Hackers stole nearly $17 million in 40 days, 'zombie contracts' are becoming hackers' ATMs

Key Points

DxSale is the most severe case, with the attacker stealing approximately $7.3 million.
The issue is not a single vulnerability, but incomplete retirement of old contracts that still retain economic value and operational permissions.

According to an analysis published by ZeroDrift on June 22, 2026, over the past 40 days attackers have stolen approximately $16.9 million from five smart contracts that have been abandoned but are still running on-chain.

So-called "abandoned contracts" are not the same as "dead contracts." Many contracts, though no longer actively developed and maintained by their teams, remain deployed on-chain and can still receive funds, execute transactions, or move assets. As long as there are still funds, authorizations, or callable entry points inside, they remain targets for attack.

These incidents occurred between May 7 and June 15, 2026. TrustedVolumes lost roughly $5.87 million, the Huma Finance V1 pool lost roughly $101,000, the DxSale V1 Locker lost roughly $7.3 million, Raydium Legacy AMM pools lost roughly $1.34 million, and Aztec Connect lost roughly $2.28 million across two consecutive attacks.
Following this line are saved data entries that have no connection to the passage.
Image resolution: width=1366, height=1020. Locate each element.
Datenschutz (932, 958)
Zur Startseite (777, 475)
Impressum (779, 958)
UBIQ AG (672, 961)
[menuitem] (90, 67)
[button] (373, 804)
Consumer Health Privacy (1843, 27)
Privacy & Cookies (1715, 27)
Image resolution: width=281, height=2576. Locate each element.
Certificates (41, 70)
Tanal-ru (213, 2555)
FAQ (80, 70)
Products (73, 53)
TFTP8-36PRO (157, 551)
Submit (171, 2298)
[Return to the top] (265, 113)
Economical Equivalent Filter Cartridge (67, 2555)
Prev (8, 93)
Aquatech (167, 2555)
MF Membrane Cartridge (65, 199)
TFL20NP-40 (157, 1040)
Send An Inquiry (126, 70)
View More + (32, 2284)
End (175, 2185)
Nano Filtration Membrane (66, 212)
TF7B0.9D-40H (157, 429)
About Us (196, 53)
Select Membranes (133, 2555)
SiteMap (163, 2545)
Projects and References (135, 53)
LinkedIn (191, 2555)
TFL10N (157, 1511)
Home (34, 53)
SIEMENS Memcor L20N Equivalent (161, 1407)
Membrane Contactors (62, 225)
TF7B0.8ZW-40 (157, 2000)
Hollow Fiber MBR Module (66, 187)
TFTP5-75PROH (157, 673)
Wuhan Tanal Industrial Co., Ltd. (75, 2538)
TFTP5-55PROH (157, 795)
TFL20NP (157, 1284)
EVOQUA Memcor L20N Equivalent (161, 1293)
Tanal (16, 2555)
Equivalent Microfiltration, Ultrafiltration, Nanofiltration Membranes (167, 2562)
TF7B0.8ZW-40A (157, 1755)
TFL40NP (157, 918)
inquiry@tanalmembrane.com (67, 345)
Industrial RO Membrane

Figure: Cumulative losses caused by five abandoned contract incidents within 40 days. Source: ZeroDrift / X.

Contracts Nobody Looks At Can Still Hold Funds

The DxSale case is particularly emblematic. Its old locker contract was originally designed to lock liquidity for the long term, ensuring funds could not be withdrawn before the agreed time. Yet the risk in such systems comes precisely from their design purpose: they are meant to custody value over extended periods.

Over time, team attention shifts to new products, monitoring rules weaken, maintenance personnel change, and old permission paths and historical assumptions are gradually forgotten. ZeroDrift notes that in the DxSale incident, an old control path became available again, allowing supposedly locked liquidity to be removed.

These five incidents are not repeated exploitation of the same vulnerability. They happened across different systems, different architectures, and different chains, involving components such as RFQ settlement, credit pools, LP lockers, AMMs, and rollup exits.

What is truly consistent is the underlying state: these contracts were no longer the focus of active development by their teams, yet still retained economic value on-chain.

Automated Analysis Is Amplifying Risks in Old Contracts

Old contracts are naturally suited for automated tool searches: their code is public, on-chain history is complete, monitoring is weaker, and they often retain outdated security assumptions. In the past, systematically finding these long-tail targets required significant manual effort; now, code similarity searches, transaction simulation, on-chain data analysis, and AI-assisted review are lowering those search costs.

ZeroDrift also stresses that there is currently no public evidence that AI was involved in these five specific attacks. What truly matters is the shift in cost structure: attackers find it increasingly easy to systematically scan "yesterday's products," while defenders have not yet systematically managed "yesterday's responsibilities."

The DeFi security industry has developed relatively mature launch audit processes, but contract exit, migration, and retirement still lack equally strict discipline. A contract does not become safe just because the team stops maintaining it. Only when funds, permissions, authorizations, entry points, and trust assumptions are all removed can it truly retire.